A blog entry from the Skipper family on the eve of their daughter’s cleft lip surgery.
A year ago, Marc and I had to fill out the hardest piece of paperwork for our adoption: the form that listed all of the “special needs” we would be willing to knowingly accept in our child. I prayed and prayed over that sheet. It was SO hard. In the end, after many discussions with the Lord and my husband, there was only one condition that Marc and I didn’t agree on. Cleft lip/palate. Marc said a firm and confident, “Yes.” I said, “I just can’t do it.” I knew in my heart that my reason was simple: vanity. I knew my reason was wrong and yet I couldn’t check that box having the reservations and fears that I had. I knew I had to have the perfect peace that only God gives on each condition I checked; I wanted to have it on this condition, but I didn’t.
Fast forward four months, and I felt like we needed to take another look at that form. I asked God why I had to revisit it. It was hard enough the first time. But I couldn’t get it off my mind that there was something we needed to add to the form. I just couldn’t imagine what it was.
Around that time, a billboard popped up on the freeway at the exit to my home. The billboard had a gigantic face of a baby on it with bilateral, complete cleft lip. It was an ad for Smile Train. I looked at that face. The deformity was so big and, to be honest, unattractive to me. I really hate to say it, but I had to look away. That billboard was in a location that I couldn’t get away from. I was forced to look at it over and over again. It was such an issue for me that I had to pray about it: “God,” I said, “please help me. My heart is now right! I know that is Your child. Help me to see this child through Your eyes.” And so I prayed and prayed…and prayed.

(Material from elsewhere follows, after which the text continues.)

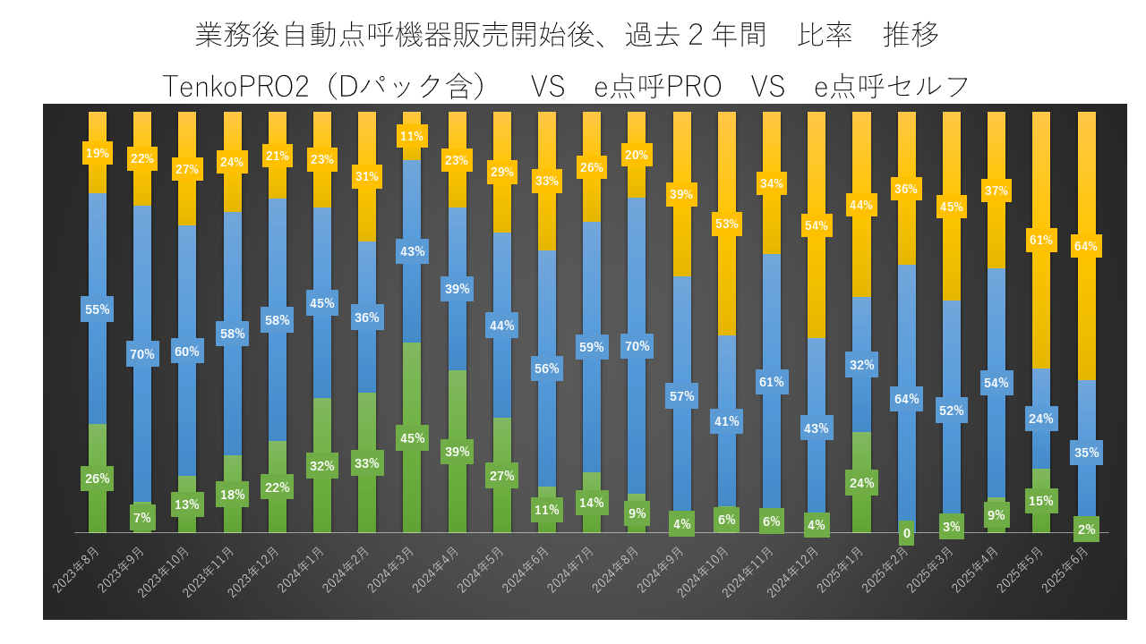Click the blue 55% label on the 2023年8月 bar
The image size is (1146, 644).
pos(98,309)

Over time, God changed my heart. He cleaned out my sinful thoughts and replaced them with His thoughts. He said to me:
“Jennifer, that is my child and I don’t make mistakes. She is a beautiful, beautiful girl in every way. Her lip isn’t ugly; It’s just different from a lot of other peoples. The world looks at her lip. I look at her heart. Please love her like I love her. Please be different from the world. These kids need love. And besides Jennifer, you know you ain’t no beauty queen yourself. Should I remind you of your characteristics that the world sees as flaws?”
Oh, how humbling.
It was at this point in the adoption journey that I began looking at blogs of other families who had adopted. I came upon one girl who was about to be adopted. She had repaired cleft lip.

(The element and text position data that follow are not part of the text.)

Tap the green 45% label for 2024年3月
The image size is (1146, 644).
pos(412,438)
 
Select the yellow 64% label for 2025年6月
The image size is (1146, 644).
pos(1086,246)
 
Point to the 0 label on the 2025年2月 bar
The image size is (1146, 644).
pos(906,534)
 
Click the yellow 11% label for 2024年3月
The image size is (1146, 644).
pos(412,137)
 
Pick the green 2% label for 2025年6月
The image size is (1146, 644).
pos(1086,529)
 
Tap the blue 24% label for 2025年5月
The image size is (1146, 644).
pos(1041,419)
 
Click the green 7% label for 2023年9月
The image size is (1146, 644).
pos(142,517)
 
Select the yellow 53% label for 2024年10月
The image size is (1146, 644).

Something about her caught my heart. I thought to myself, “Look at her. She is a precious child of God.” I thought she was beautiful. If my agency had asked me to adopt her, would I say no? No! I would have said, “Yes! She is precious!”

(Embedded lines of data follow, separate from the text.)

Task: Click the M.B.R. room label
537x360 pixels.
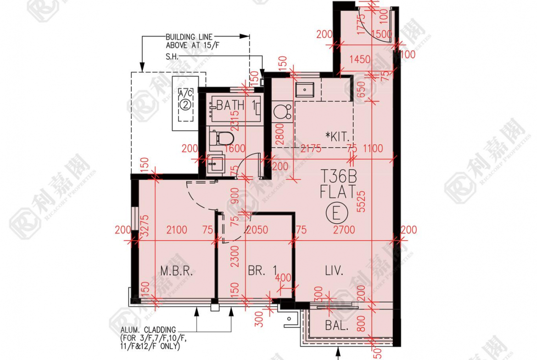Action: (x=176, y=271)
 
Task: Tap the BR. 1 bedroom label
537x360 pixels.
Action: (x=262, y=271)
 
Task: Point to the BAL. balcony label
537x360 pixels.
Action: (x=336, y=327)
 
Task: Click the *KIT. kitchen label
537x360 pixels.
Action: (x=339, y=136)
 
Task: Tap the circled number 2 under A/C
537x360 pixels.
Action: (x=185, y=105)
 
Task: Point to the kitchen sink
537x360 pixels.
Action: (x=304, y=89)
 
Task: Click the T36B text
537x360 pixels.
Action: (x=338, y=176)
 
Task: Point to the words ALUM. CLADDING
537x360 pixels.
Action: (x=148, y=329)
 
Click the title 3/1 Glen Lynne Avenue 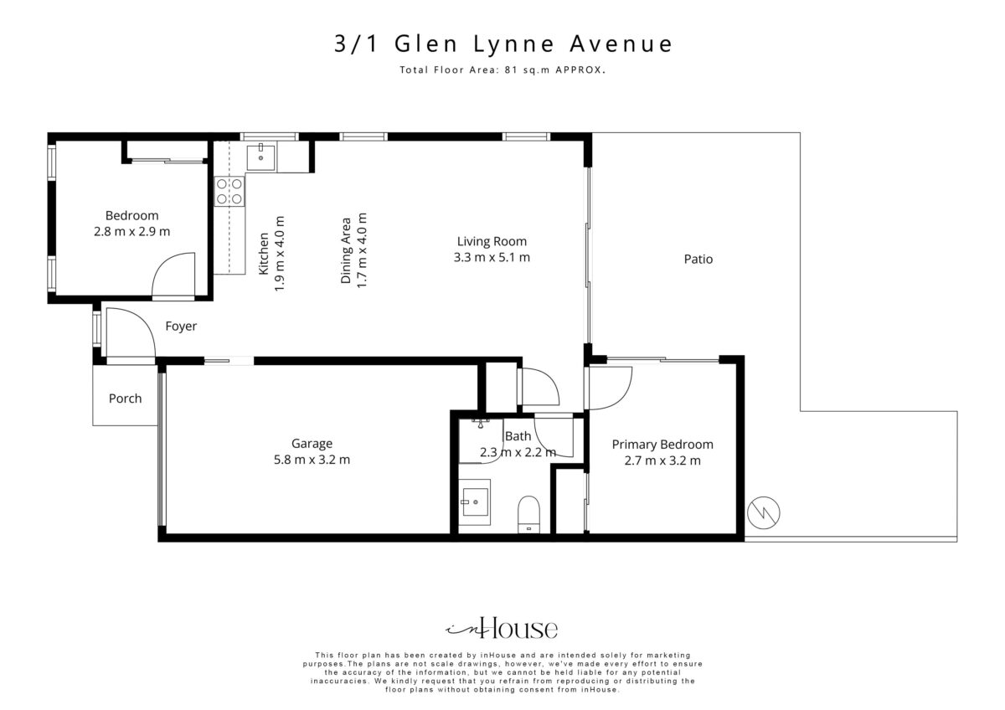pos(503,44)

Then, the unthinkable happened. God gave me this intense desire to adopt a baby with a cleft lip/palate. I just had that amazing peace about this condition and that it would be a perfect fit for our family. Because we had so many other conditions checked on that infamous form, I figured we probably wouldn’t get that particular condition.
Three days later our agency called with Meili’s information. She had a cleft lip and palate. We accepted the referral.
My first two thoughts when I first met Meili were: tiny and adorable.
Can’t you see God in this? He had totally changed my heart. When I saw her, I didn’t even see her lip. I saw her beauty.
After one week with Meili, I started struggling with the thought of surgery. Why? Why would we ever let her have surgery? I had to have an answer. I just couldn’t do it because everyone expected us to. And to me, there was no reason to. She was perfect. God made her lip the way it was and he didn’t make mistakes. She was perfect. I couldn’t put her through surgery without a reason. Reluctantly, I shared these feelings with Marc. He said he had been thinking the exact same thing. I imagined the looks people would give me when I told them we weren’t going to fix it. I didn’t care. Finally, after a few long weeks of processing all of this, seemingly out of the blue, the reason to do the surgery came to me: I think that she would want us to have it fixed for her.
And that brings us to tonight, the eve of her surgery. Tomorrow at noon she will be going into the operating room for a four-hour surgery to repair her cleft lip. People have asked if I am excited for her to have this surgery. My answer is, “No.” I know it must sound silly to say, but I am going to miss her cleft lip. It’s her. I think it’s cute. God has used it and this amazing little girl to change me for the better. As you can see, her cleft lip has been a big deal for me. When God works on your heart — and you can see and feel the transformation that only He can do — it’s a big deal.
Thank you God for all that you have taught me through my daughter’s cleft lip. Thank you for humbling me. Thank you for helping me to see people more through your eyes and giving me the privilege of calling Meili my daughter. Thank you for being a God who doesn’t make mistakes and who made her perfectly in your image. What a gift she is to us, every piece of her. Thank you for making our path to her clear. If I could have picked any child to come home with us, I would pick her over and over again. God, I praise you for her! Thank you.